The association of Yeats with Asia suggests references to Byzantium, Theosophy, the influence of Mohini Chatterjee, Occultism, Rabindranath Tagore or the Upanishads, Nōh theatre, masks or Zen koans and the gyres as a version of Yin and Yang.
The topic is badly overdue for reconsideration that links contemporary western literary research with new findings from Asian scholars. Yeats and Asia provides a comprehensive and convenient synopsis of the history and development of his thought on Asia.

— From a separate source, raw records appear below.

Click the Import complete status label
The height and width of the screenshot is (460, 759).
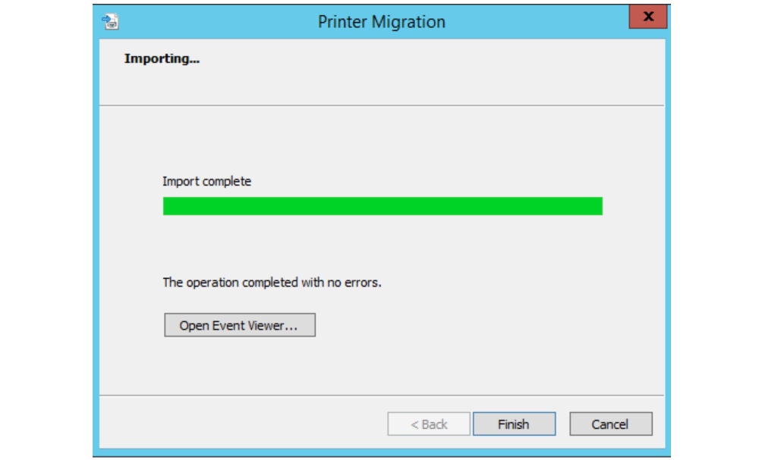pos(206,182)

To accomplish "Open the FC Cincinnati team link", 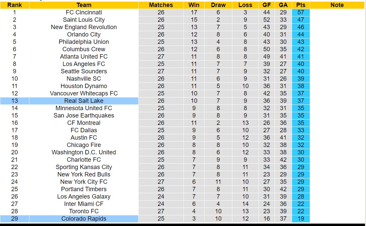I will coord(84,12).
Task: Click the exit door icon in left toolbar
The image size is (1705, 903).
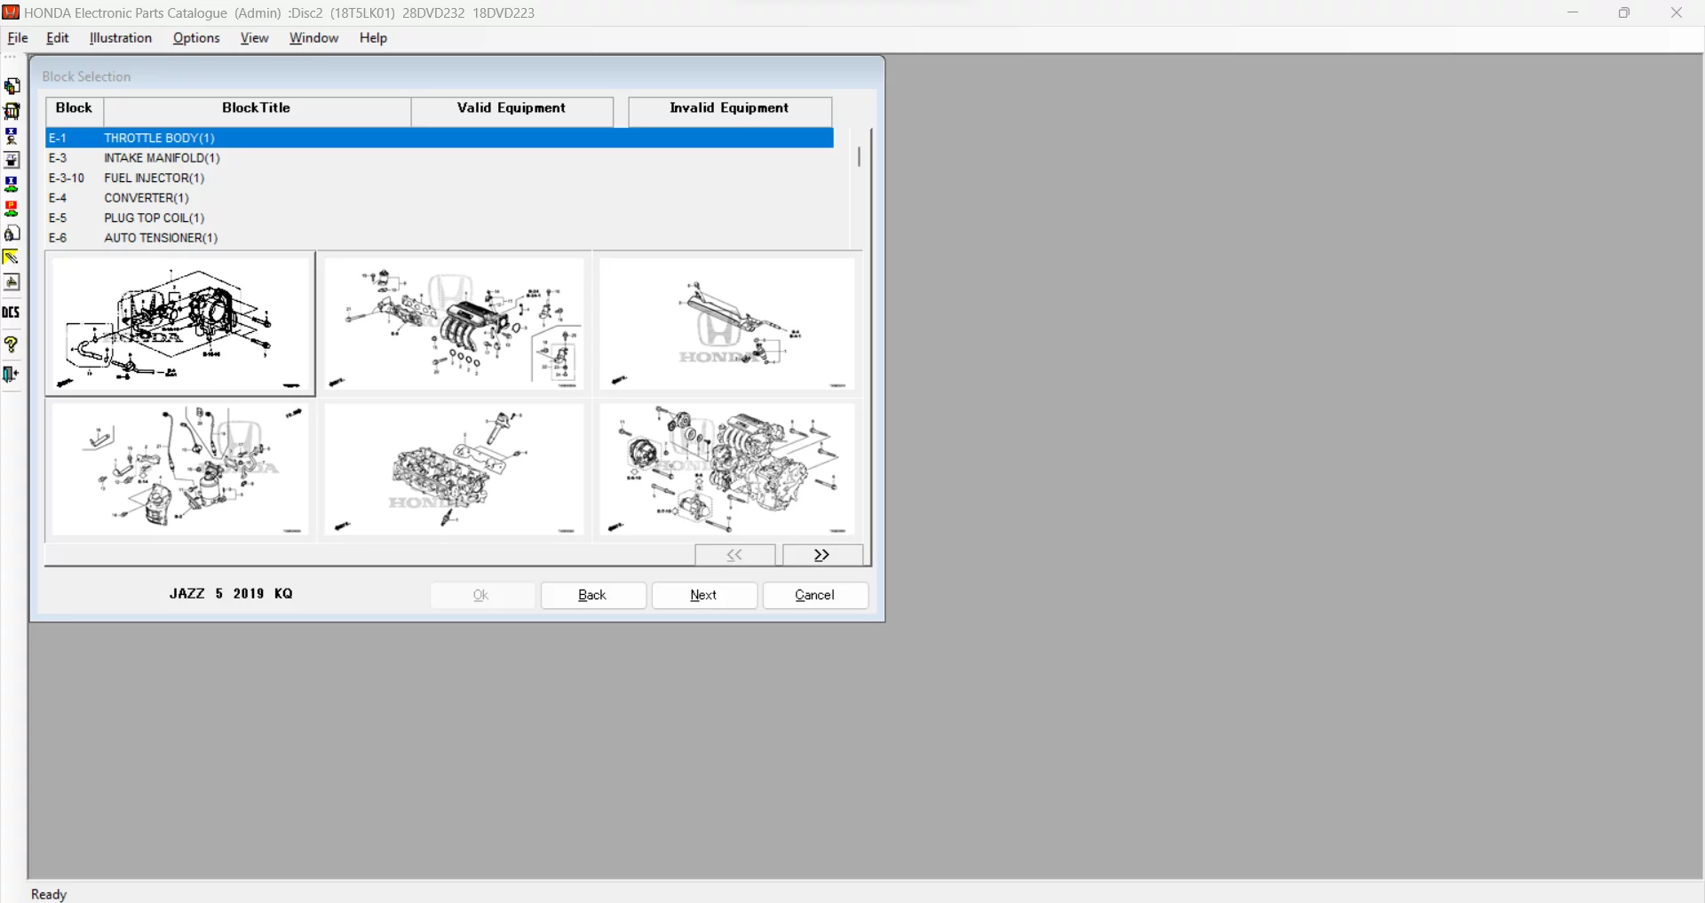Action: click(12, 375)

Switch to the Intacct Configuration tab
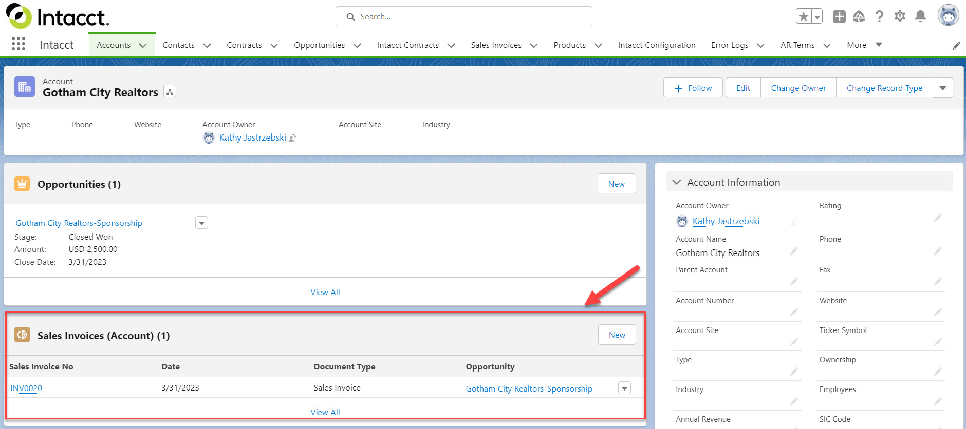(x=656, y=45)
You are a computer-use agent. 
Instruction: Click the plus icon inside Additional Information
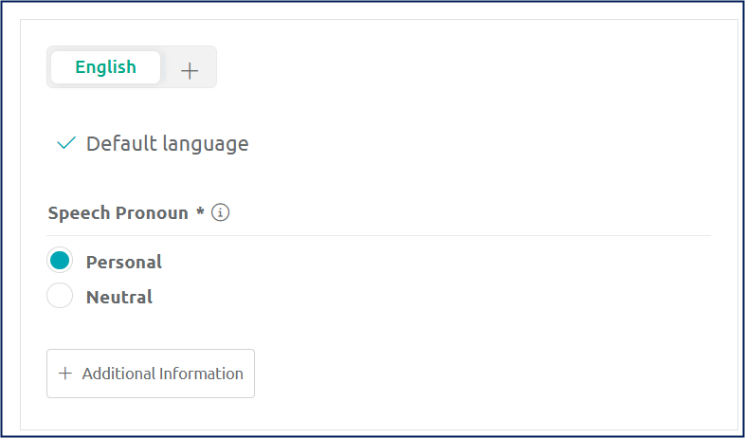[65, 374]
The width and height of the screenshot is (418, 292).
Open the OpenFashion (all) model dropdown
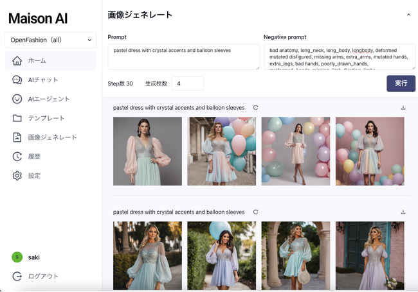[50, 40]
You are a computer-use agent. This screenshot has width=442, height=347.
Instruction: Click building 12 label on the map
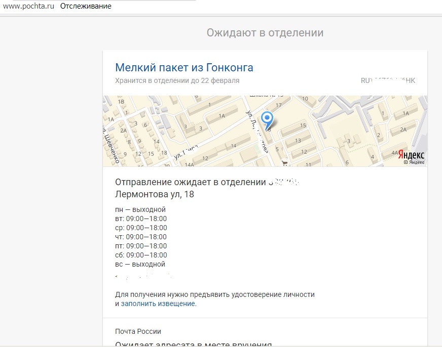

Various authors update and re-examine the Asia that Yeats imagined as well as the Yeats that Asia imagined, revising and re-evaluating previous historical and critical appreciations of the subject and bringing new fields and experts to bear on Yeats and his work. They revisit the roles of West, South and East Asia in his work and revise the theoretical bases that have been applied to his use of Asia in the past. The collection draws Yeats’ interest in all or various parts of Asia together to allow for fascinating juxtapositions and a clear picture of the sources of his poetry, the global reach of his interests, and his creative process.
The first part of the volume is comprised of three overviews by Jahan Ramazani, Joseph Lennon and Gauri Viswanathan together with six case studies on more specialised matters by Sirshendu Majumdar, Maria Kampyli, Dave O’Grady, Akiko Manabe, Seán Golden and Yoko Sato.
It concludes with an elegant and fascinating flourish, a personal essay by Kaoru Matsumoto, about his traditional Japanese production of Yeats’ The Cat and the Moon. The second part weaves Yeats’ own comments from publications and letters into a compendium of the evolution of his lifelong interest in Asian cultural references.
The style is lively and accessible. The book is innovative in its inclusive approach to Asia by Asian as well as non-Asian authors. No previous book has taken on so large a scope.
Author/Editor
Seán Golden
Publisher
Cork University Press
ISBN
978-1-78205-397-2
Published
2020
Specialisation
Humanities
Theme
Literature
Region
Global Asia (Asia and other parts of the World)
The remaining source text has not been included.